▸ AIM OF THE TASK
The records below are to be returned exactly as written, minus their pictures.

▸ GIVEN INFORMATION
————————

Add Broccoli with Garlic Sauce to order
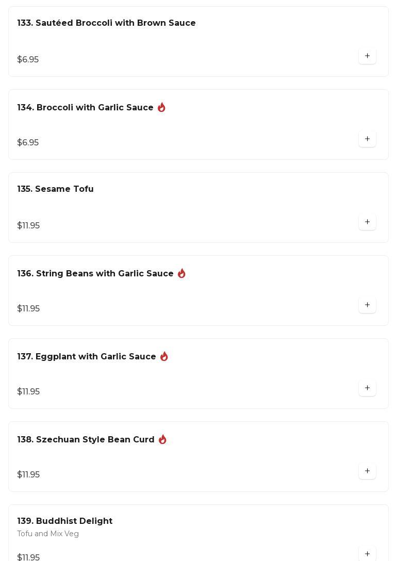Image resolution: width=397 pixels, height=561 pixels. point(367,139)
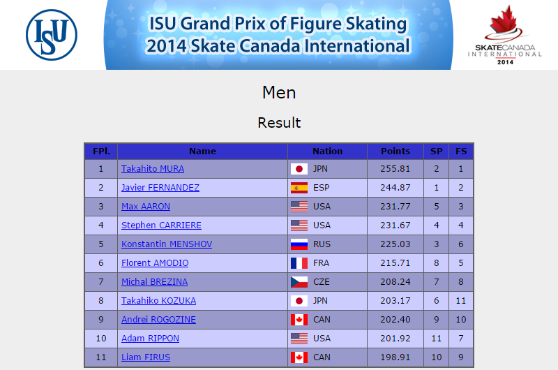Open Takahito MURA's profile link
Screen dimensions: 558x370
coord(153,169)
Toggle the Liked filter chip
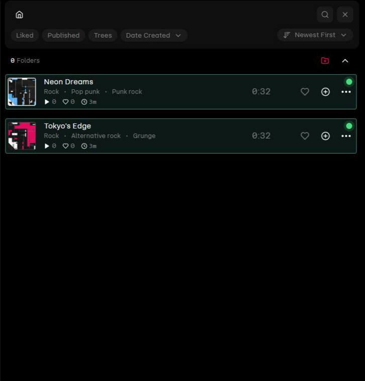 25,36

————————

▸ OUTPUT FOR THIS EXERCISE
Add Broccoli with Garlic Sauce to order
Image resolution: width=397 pixels, height=561 pixels. point(367,139)
Open Takahito MURA's profile link
Screen dimensions: 558x370
coord(153,169)
Toggle the Liked filter chip
 25,36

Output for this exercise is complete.